[AAA] Unexpected.

15 Aug
I’m not sure entirely what I expected.  As I read through today’s route in the Milepost, it didn’t say anything about more mountains and crazy corners.  I really feel like I read something about it being an easy highway to travel [Hwy 37 north to the Alaska Hwy] with stretches of straight road.  I was a silly midwestern girl to think it would be flat and easy.
More mountains, steep climbs and descents, close corners, and bridges over rivers and creeks named “Devil” and “Old Man.”  [Metal grated and wooden bridges to top it off.]  Around hour ten, the roads deemed center and side lines unnecessary, along with guardrails at many places.  At hour eleven and a half, throw in some gravel stretches and consistent warning signs about livestock and wildlife.  Livestock?  I was in the middle of mountain and forests.  As for wildlife, I saw giant piles of – what should I say? – poo on the road but no large animals to go with it.  The elusive moose still escapes my sight!
I did see a bear!  A fuzzy wuzzy black bear crossed my path right before I turned onto Hwy 37 [so during the easy part of the drive].  I slowed down and watched it walk slowly in front of me.  It was only one, and once off the road, the bear creeped down into the bushes and trees and out of my sight.  I stole no picture – it all happened too fast.  The bear was the reason I only captured crappy photos for the rest of the day – I wasn’t about to get out of my car to snap the perfect shot when I knew there were bears wandering around!  [Paranoid?  Yes.  But reasons for not stopping were also related to drive time and simply that there often were no good places to stop.  Not much of a shoulder to pull onto up in the mountains.]

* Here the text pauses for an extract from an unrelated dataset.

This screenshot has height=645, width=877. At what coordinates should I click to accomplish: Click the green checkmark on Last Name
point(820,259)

It was another one of those drives where I simply have no words.  No photo could capture it, though I tried to take mental pictures to save for later.  [Alec Baldwin’s character in Friends also did that.  *click*]  It was [cliche alert!  cliche alert!] breathtaking.  The trees stand so tall on either side of the road; these mountains are different than the rocky [Canadian Rockies] from yesterday.  These mountains are forests – intense, deep forests. It was overcast and rainy nearly all afternoon, casting fog and an eerie cover in front of the mountains.  Photos can’t do it justice.

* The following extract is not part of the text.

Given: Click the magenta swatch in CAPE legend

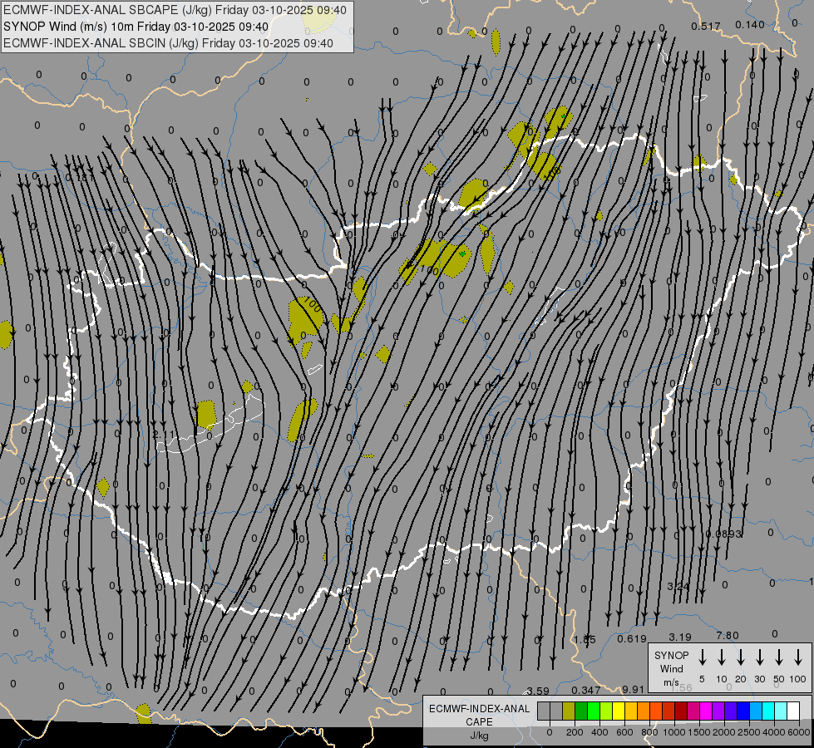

So I took a video.  [which I’m sure doesn’t do it complete justice either]  No worries about me driving while doing this.  I literally held my phone on top of the steering wheel and kept it there.  [I feel like I need to make sure you understand I was safe about it.  I didn’t watch it; just held it there while also holding the steering wheel.]  By watching a bit or all of the video, perhaps you can pretend like you were my passenger and listening to Mat Kearney with me.  And singing songs about mountain goats and wishing the logging trucks would not drive so fast.  
… but now I can’t get the video to upload right now.  I blame the – um – quaint hotel I’m in at Dease Lake.  [I’ll just say that my room is a “kitchenette” in a hotel geared obviously towards people working temporarily in the area.  I rolled out my sleeping bag on the bed and brought in my own pillow.  The truck outside my window keeps honking, and I have a key key to open my room.] But now I’m tired.  Tired, tired.  Two more twelve hour days of driving and I will arrive in Valdez – I’m stoked.  For now, this picture will have to do.  Goodnight, friends.